13.12.2011

Mapy pasożytnicze






Od pewnego czasu składam na nowo portfolio działań pasożytniczych. Układam wszystkie działania / zamieszkania / realizacje w ciąg, może nie przyczynowo-skutkowy, ale względnie logiczny. Chciałbym by przy nowej wersji 'spisu prac' całość stwarzała wrażenie bardziej zrozumiałego, również dla osób nie wdrożonych w arkany sztuki.

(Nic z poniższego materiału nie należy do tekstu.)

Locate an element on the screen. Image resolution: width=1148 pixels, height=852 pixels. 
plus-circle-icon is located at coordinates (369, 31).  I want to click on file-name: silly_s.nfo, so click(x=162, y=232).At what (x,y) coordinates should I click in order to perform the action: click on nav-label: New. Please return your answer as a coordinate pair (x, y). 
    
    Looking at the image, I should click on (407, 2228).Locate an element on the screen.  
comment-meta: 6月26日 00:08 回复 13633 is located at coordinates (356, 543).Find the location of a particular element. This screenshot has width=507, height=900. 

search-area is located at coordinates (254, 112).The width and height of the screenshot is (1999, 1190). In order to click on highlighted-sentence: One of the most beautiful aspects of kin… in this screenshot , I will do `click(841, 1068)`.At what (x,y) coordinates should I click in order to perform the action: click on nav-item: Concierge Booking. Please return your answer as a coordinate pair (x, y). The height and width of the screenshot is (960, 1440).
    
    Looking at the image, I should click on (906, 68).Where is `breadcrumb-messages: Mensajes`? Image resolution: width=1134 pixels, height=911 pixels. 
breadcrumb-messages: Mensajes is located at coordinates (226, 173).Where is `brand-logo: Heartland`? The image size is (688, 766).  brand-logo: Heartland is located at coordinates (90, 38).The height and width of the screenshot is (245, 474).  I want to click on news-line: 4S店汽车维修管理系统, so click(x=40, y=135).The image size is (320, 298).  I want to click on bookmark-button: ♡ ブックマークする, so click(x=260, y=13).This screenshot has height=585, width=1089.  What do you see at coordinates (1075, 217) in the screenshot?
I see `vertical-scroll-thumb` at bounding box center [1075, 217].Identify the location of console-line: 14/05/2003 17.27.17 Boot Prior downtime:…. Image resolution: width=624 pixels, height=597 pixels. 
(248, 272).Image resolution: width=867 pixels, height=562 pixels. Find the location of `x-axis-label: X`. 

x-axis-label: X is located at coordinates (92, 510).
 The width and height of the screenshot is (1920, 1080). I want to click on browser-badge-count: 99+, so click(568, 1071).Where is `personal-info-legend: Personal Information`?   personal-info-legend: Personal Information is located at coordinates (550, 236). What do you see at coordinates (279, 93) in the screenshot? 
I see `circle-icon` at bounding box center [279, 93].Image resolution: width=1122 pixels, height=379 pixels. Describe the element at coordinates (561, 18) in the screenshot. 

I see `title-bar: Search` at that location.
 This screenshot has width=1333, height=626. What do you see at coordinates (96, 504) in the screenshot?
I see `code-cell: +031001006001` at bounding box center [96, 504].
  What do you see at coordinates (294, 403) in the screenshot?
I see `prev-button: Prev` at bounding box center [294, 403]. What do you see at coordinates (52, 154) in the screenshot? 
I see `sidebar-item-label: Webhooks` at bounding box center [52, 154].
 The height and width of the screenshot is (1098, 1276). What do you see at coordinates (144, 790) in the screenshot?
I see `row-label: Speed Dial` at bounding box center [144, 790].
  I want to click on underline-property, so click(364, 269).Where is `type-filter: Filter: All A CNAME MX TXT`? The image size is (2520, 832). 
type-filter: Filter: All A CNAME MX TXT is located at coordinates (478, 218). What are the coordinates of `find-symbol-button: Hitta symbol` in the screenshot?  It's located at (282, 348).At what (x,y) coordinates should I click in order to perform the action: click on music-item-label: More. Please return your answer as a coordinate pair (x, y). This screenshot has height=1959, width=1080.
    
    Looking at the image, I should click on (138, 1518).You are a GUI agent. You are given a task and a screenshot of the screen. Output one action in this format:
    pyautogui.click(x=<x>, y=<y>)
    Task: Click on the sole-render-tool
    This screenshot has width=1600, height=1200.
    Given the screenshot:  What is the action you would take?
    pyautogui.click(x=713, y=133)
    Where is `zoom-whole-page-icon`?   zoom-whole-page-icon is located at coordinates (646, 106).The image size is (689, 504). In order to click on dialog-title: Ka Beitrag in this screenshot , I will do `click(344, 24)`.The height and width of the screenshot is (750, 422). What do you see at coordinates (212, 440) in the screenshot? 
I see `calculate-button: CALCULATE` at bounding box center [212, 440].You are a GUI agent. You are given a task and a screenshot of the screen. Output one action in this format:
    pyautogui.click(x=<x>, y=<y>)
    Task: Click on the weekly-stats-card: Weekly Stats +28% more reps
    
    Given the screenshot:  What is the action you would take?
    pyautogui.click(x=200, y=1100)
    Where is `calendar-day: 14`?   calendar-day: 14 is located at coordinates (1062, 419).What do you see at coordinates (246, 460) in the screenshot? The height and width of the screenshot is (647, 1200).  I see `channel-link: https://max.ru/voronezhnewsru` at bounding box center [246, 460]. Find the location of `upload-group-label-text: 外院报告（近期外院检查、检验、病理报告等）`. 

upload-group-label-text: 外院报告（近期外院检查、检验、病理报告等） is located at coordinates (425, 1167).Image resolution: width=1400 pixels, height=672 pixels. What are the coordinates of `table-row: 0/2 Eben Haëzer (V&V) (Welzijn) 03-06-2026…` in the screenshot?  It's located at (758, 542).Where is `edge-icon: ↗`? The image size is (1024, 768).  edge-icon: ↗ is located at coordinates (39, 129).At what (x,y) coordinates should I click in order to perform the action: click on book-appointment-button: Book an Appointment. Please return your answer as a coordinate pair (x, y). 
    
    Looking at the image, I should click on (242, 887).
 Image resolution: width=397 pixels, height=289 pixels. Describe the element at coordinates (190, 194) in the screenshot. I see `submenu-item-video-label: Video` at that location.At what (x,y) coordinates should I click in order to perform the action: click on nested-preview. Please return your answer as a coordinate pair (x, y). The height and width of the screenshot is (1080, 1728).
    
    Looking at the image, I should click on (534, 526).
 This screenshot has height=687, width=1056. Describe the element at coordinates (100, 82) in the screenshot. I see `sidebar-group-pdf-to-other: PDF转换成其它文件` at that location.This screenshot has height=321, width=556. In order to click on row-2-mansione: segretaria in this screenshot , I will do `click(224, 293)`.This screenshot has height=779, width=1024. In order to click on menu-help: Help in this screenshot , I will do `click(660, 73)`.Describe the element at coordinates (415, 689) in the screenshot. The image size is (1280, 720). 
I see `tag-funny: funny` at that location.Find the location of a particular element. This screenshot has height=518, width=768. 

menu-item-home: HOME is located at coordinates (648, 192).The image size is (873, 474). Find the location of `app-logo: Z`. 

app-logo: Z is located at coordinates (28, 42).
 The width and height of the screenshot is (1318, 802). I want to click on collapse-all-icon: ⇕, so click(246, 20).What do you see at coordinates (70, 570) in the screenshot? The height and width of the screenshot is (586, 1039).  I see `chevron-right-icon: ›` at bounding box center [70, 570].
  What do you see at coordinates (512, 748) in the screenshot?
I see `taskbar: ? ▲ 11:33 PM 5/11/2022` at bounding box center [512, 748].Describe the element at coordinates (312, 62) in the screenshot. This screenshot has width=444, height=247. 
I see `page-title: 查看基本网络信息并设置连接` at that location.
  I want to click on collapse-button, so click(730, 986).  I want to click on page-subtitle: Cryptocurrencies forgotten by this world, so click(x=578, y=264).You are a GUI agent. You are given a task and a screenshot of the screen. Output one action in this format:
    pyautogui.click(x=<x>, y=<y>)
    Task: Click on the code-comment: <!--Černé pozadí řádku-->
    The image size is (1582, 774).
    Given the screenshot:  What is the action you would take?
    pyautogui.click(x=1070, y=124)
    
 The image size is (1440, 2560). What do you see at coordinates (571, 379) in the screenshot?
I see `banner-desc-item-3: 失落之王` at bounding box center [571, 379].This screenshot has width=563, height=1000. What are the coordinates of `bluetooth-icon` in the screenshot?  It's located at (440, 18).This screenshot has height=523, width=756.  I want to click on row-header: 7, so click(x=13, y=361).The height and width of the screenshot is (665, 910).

Poszczególne tematy zostaną podparte większą ilością tekstów uzasadniających oraz zostaną dodane teksty związane z motywacją, trochę z aspiracjami na przyszłość działania. 

Jedną z rzeczy, które podpowiedział mi jeden z redaktorów (chyba świętej pamięci) Artluka, jest stworzenie map mentalnych. Spodobał mi się ten pomysł i uznałem, że rzeczywiście jest to świetny pomysł na wzbogacenie wartości portfolio. Internet huczy od zalet tworzenia map myśli. "W ten sposób zwiększysz wydajność mózgu oraz wspomożesz proces nauki i pracy." Mam nadzieje, że rzeczywiście dzięki mapom, które stworzę na temat pasożytnictwa wszyscy nauczą się tego, może i 'na pamięć'! :)


Mapy, które na razie stworzyłem wydają mi się nie-mentalne. Dlatego oprócz tej jednej fundamentalnej, resztę map nazwałem "mapami działań".

(coś nie wyraźne te mapy na tych podglądach, więc polecam 'wcisnąć' i z bliska się przyjrzeć, powiększcie także okienko przeglądarki, będzie większy podgląd lub "otwórzcie w nowej karcie/nowym oknie")













***



A w Witkowie dobrze - żywiciel na 'służbie', a ja już po obiedzie - pomidorowa, którą JA zrobiłem, więc pomidorowy komensalizm!